Weder das Bundesverfassungsgericht noch der Europäische Gerichtshof haben die VDS per se verboten. Nur die konkreten gesetzlichen Ausgestaltungen müssen den europa- und verfassungsrechtlichen Vorgaben entsprechen. Wie bereits in meinem letzten diesbezüglichen Schreiben an Sie ausgeführt, bin ich sehr optimistisch, dass das mit dem vorliegenden Gesetzentwurf gelingen wird. Er beachtet nicht nur die Vorgaben des Bundesverfassungsgerichts und des Europäischen Gerichtshofs, sondern ist auch deutlich restriktiver als das, was früher als VDS bezeichnet wurde:
- Es werden weniger Daten gespeichert; etwa E-Mail-Daten sind ganz ausgenommen.
- Es wird sehr viel kürzer gespeichert; die alte EU-Richtlinie sah eine Speicherung bis zu zwei Jahre vor.
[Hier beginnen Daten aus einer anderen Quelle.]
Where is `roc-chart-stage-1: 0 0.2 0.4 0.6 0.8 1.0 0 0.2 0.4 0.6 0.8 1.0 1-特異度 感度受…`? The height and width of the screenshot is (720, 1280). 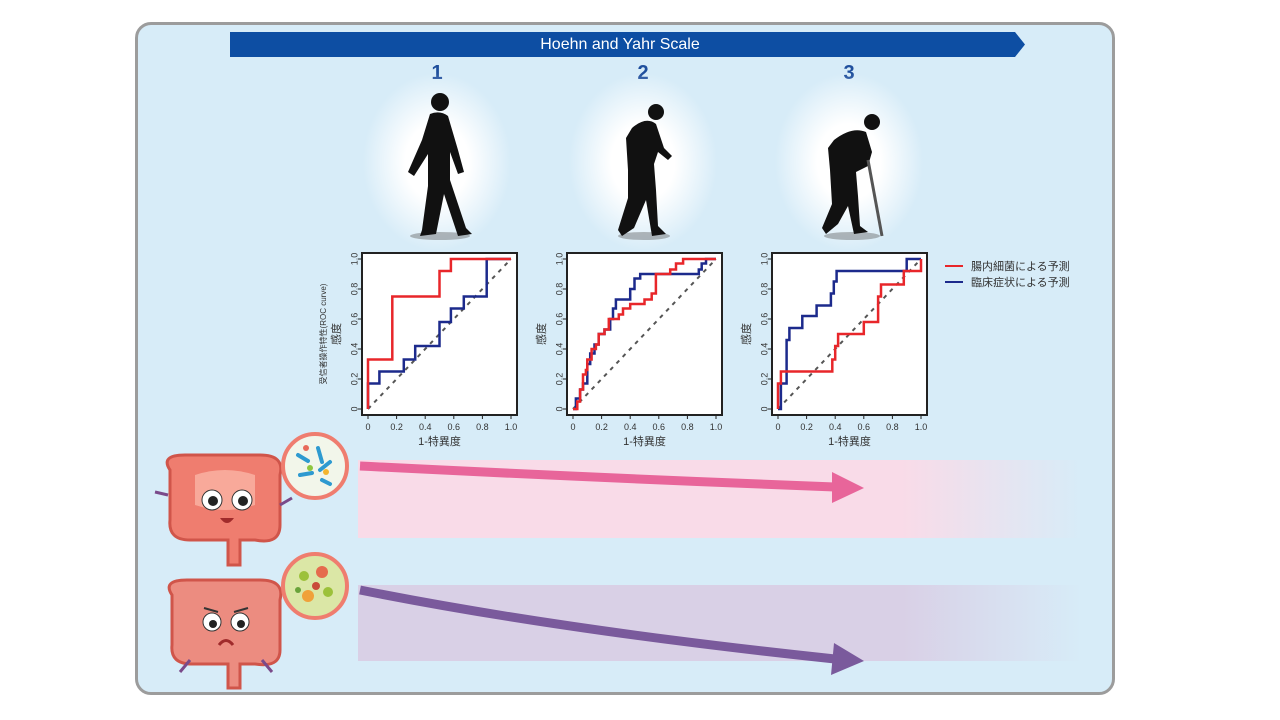 roc-chart-stage-1: 0 0.2 0.4 0.6 0.8 1.0 0 0.2 0.4 0.6 0.8 1.0 1-特異度 感度受… is located at coordinates (418, 350).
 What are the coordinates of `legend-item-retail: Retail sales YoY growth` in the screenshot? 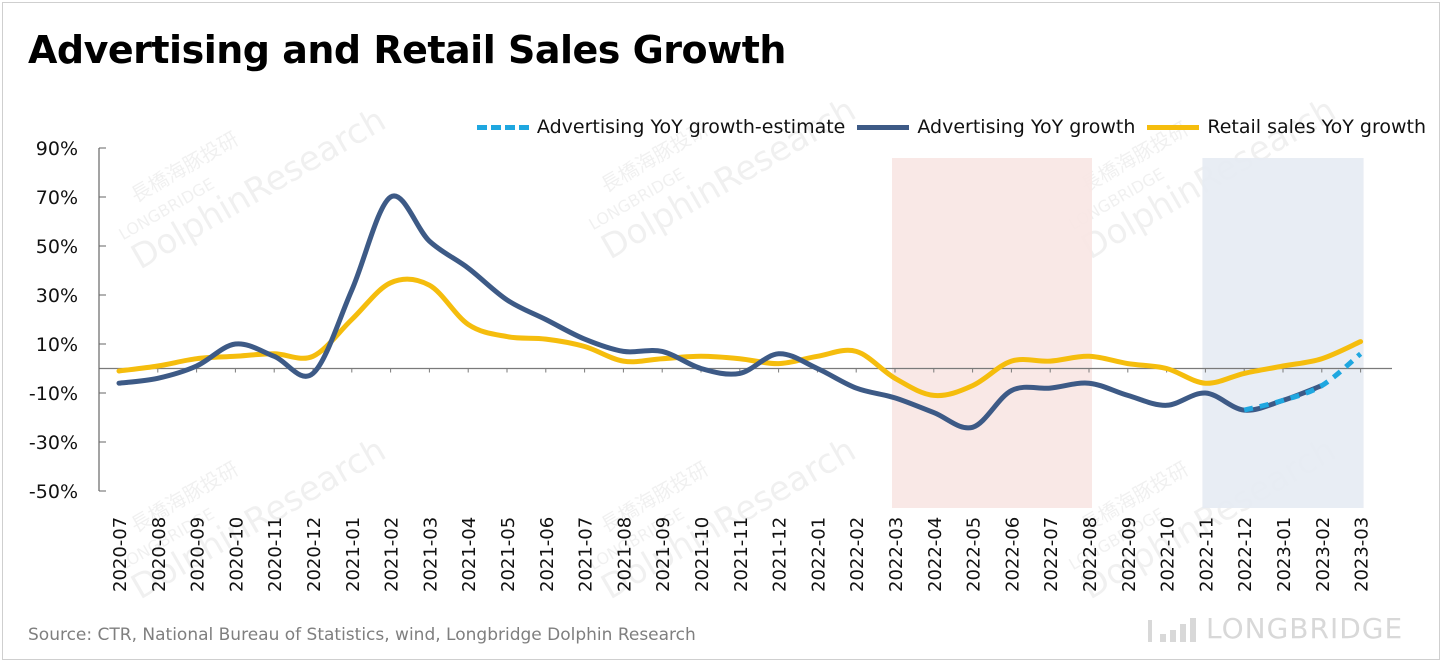 It's located at (1286, 127).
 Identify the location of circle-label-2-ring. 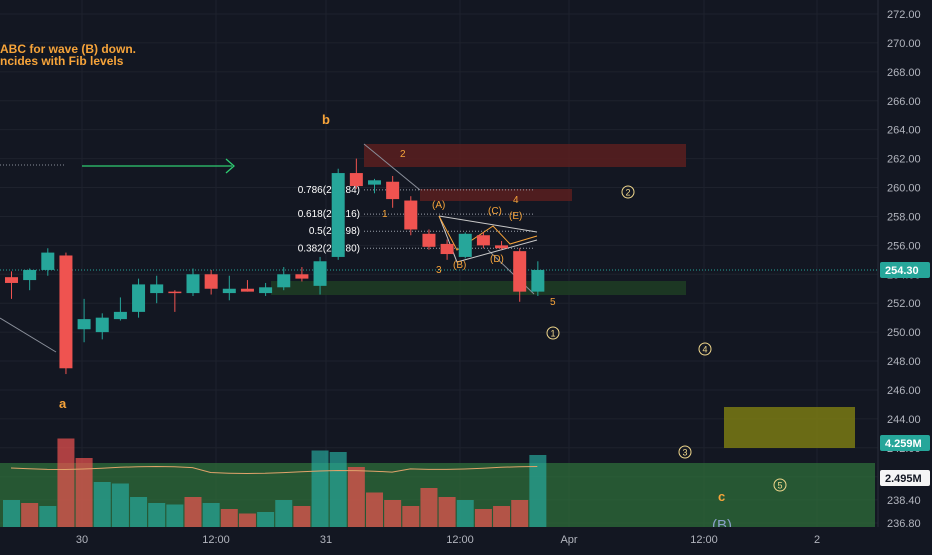
(628, 192).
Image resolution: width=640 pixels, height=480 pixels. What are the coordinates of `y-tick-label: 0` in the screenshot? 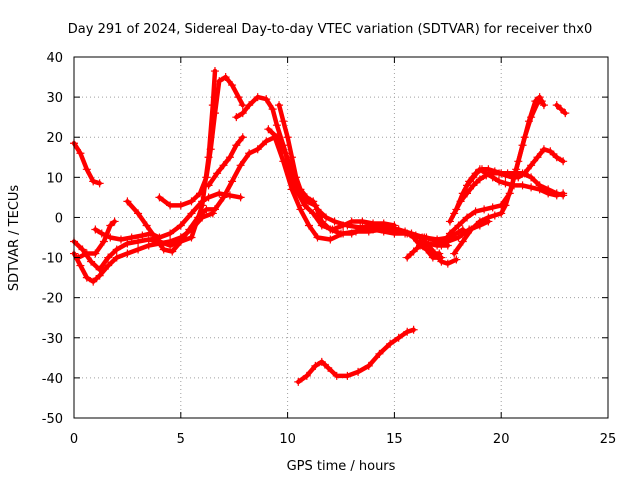 It's located at (59, 218).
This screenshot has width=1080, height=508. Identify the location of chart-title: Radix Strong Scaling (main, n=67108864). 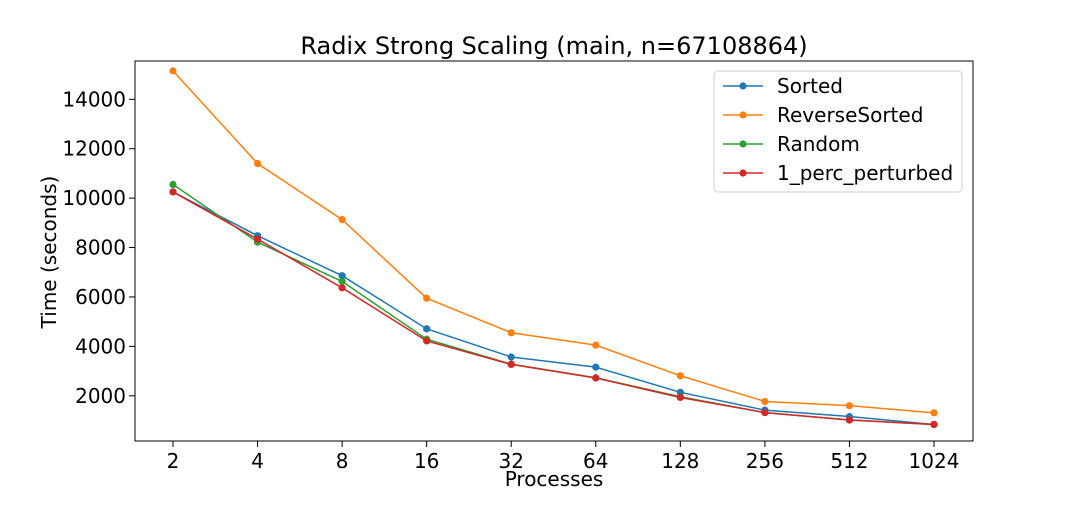
(554, 46).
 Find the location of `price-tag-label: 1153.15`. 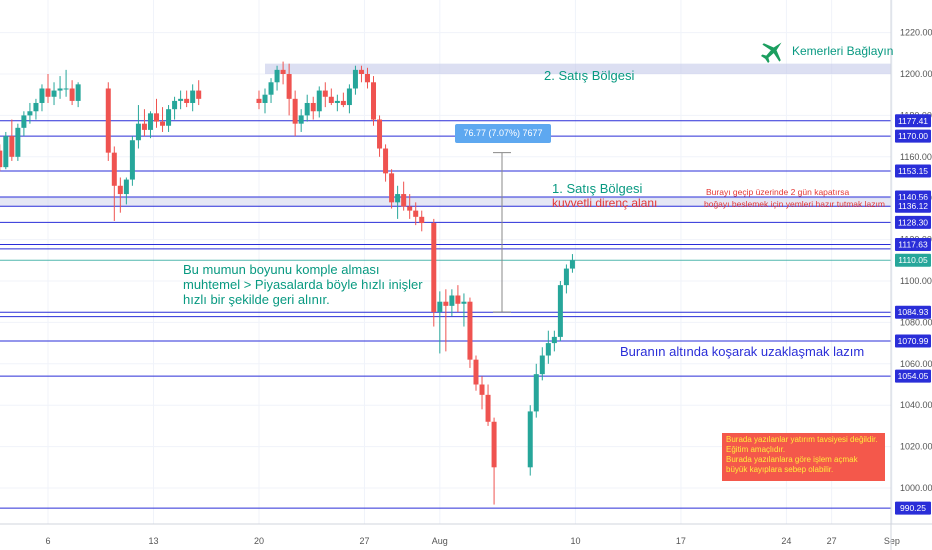

price-tag-label: 1153.15 is located at coordinates (913, 171).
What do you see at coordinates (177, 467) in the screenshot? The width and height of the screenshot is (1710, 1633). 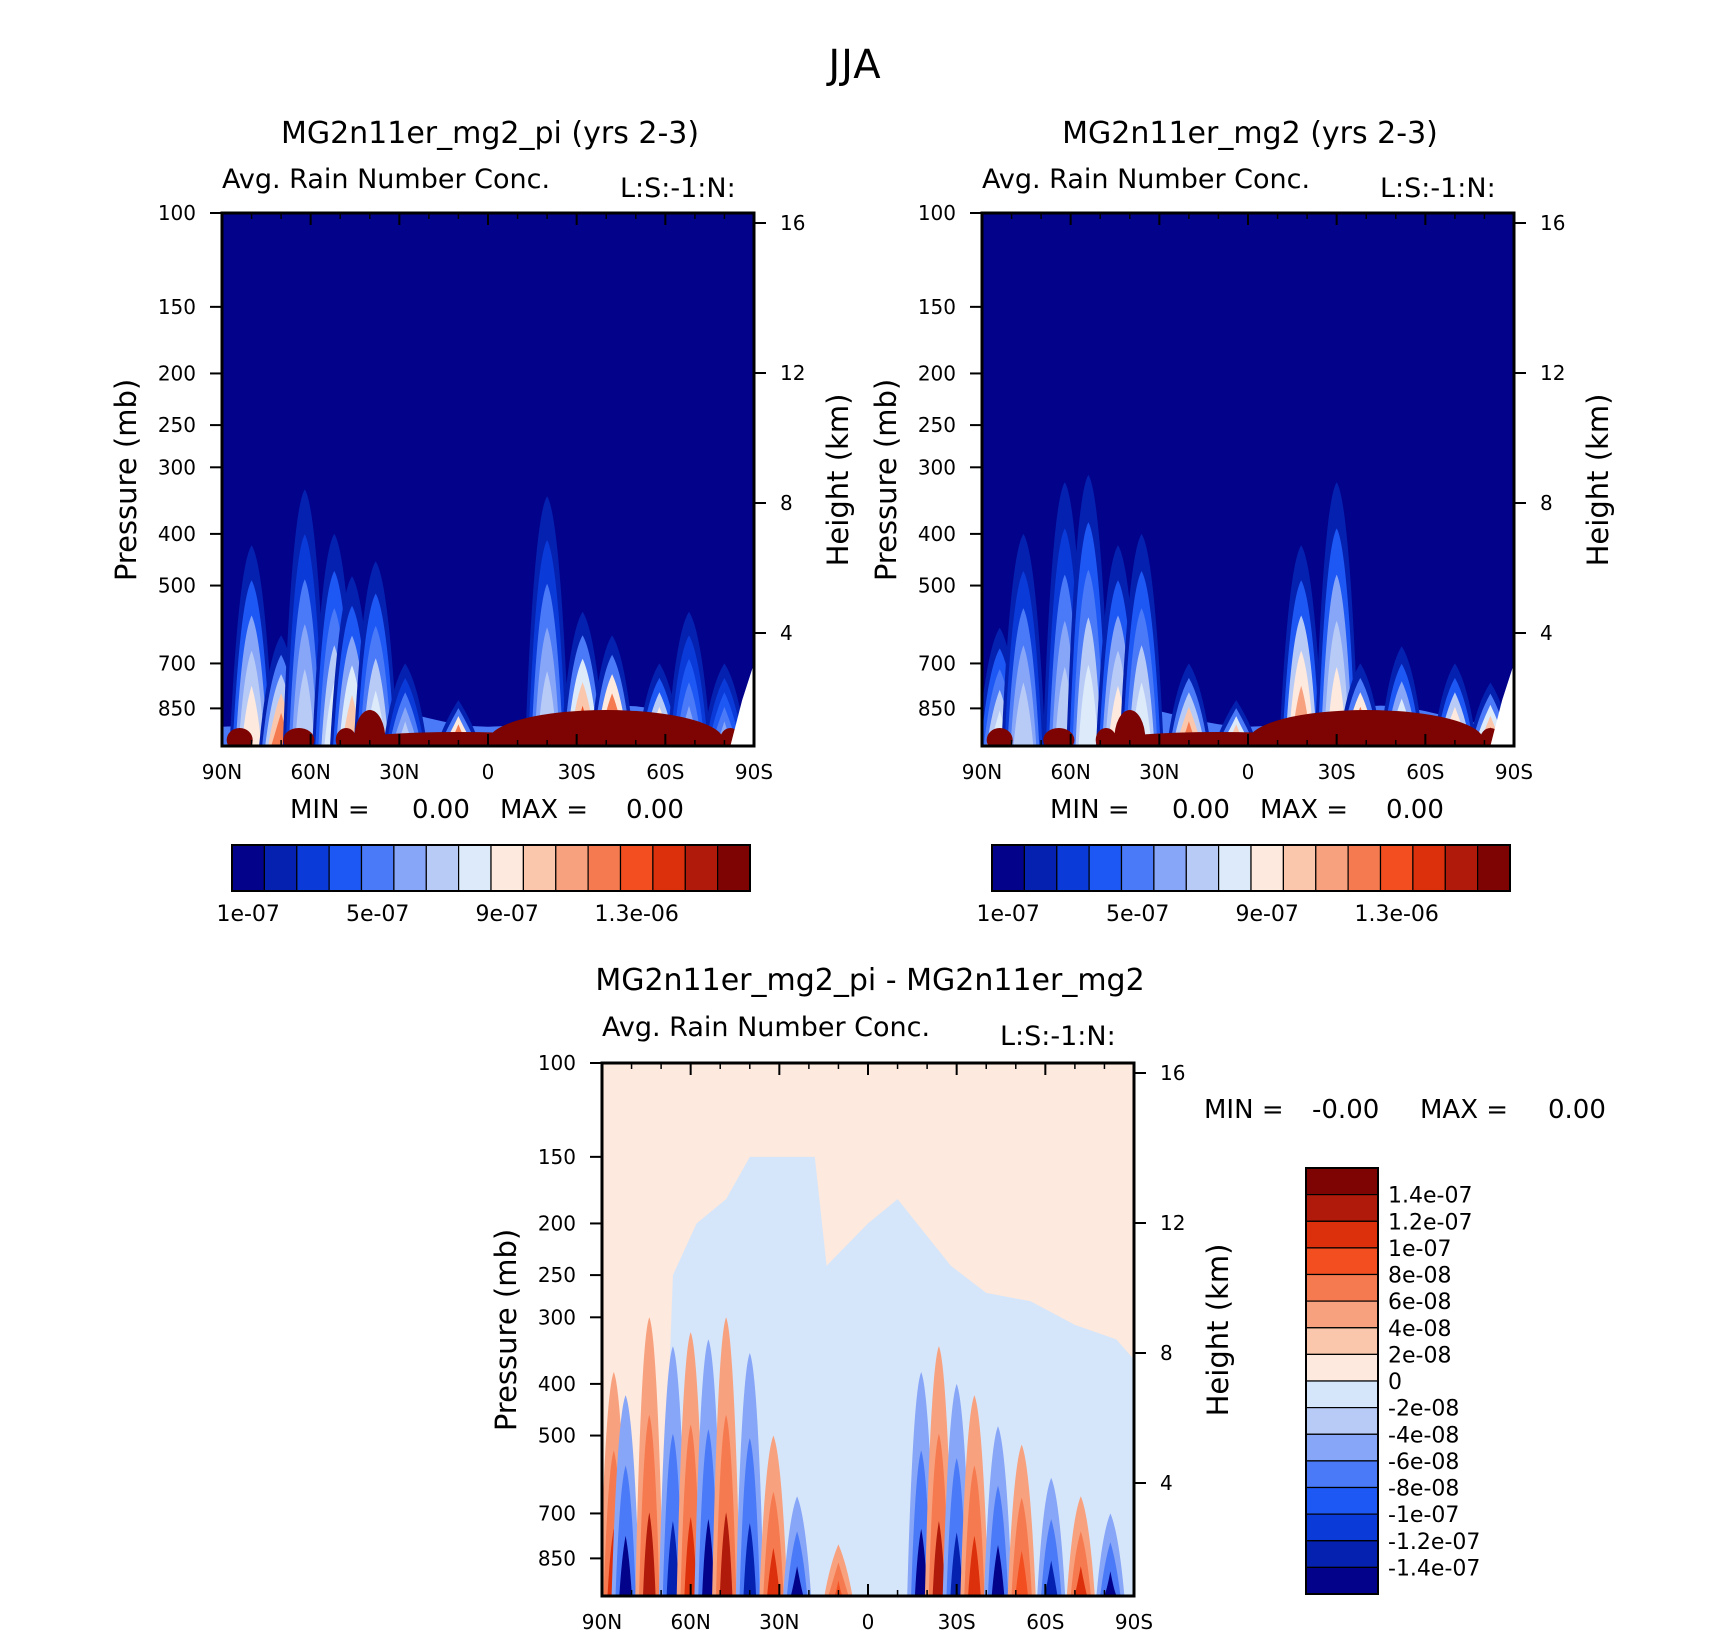 I see `panel1-ytick-label: 300` at bounding box center [177, 467].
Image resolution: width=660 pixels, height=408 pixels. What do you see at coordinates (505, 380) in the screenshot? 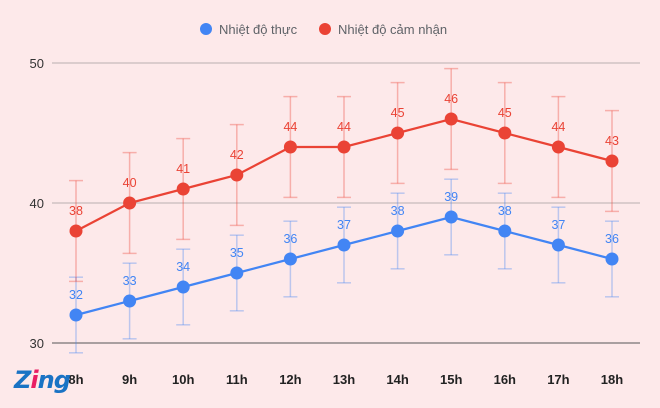
I see `x-tick-label: 16h` at bounding box center [505, 380].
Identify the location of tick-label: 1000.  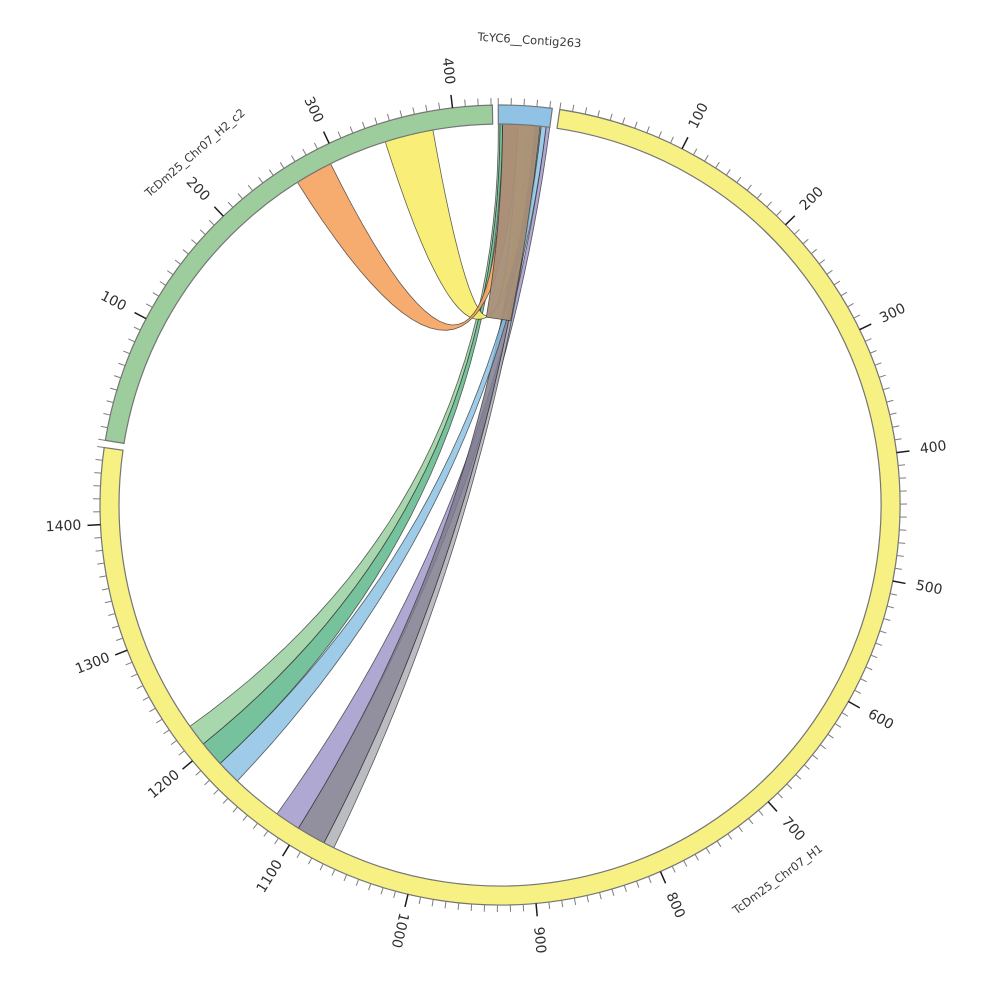
(400, 930).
- Die Voraussetzungen für den Zugriff auf die Daten sind strenger; der Kreis der Taten, für deren Aufklärung die Daten genutzt werden dürfen, ist enger.
In dieser restriktiven Form kann der Gesetzentwurf auch richtungweisend für die Ausarbeitung einer neuen europäischen Richtlinie sein. Im Übrigen ist der Gesetzgeber verpflichtet, den Maßgaben des Bundesverfassungsgerichts gerecht zu werden. Dem kommt die schwarz-rote Koalition nach und das werden wir auch bei künftigen Urteilen des Bundesverfassungsgerichts so halten.
8. Vor dem Hintergrund der aktuellen Hackerangriffe auf den Bundestag- wie wollen Sie die erhobenen Daten denn ausreichend schützen können, wenn es anscheinend der eigenen IT-Verwaltung nicht gelingt, Ihr System ausreichend abzusichern? Provider und polizeilichen IT-Strukturen sind sicherlich weniger, bzw. ähnlich geschützt.
Den Anforderungen des Bundesverfassungsgerichts an die Datensicherheit wird - übrigens auch nach Meinung der von Ihnen zitierten Wissenschaftlichen Dienste - mit dem Gesetzentwurf Genüge getan. Die Daten sollen nicht auf staatlichen Servern sondern bei den Telekommunikationsanbietern selbst gespeichert werden. Diese werden durch den Gesetzentwurf technisch und allgemein verpflichtet, bei der Speicherung, Verwendung und Sicherung der Vorratsdaten einen besonders hohen Standard an Datensicherheit und Datenqualität zu gewährleisten.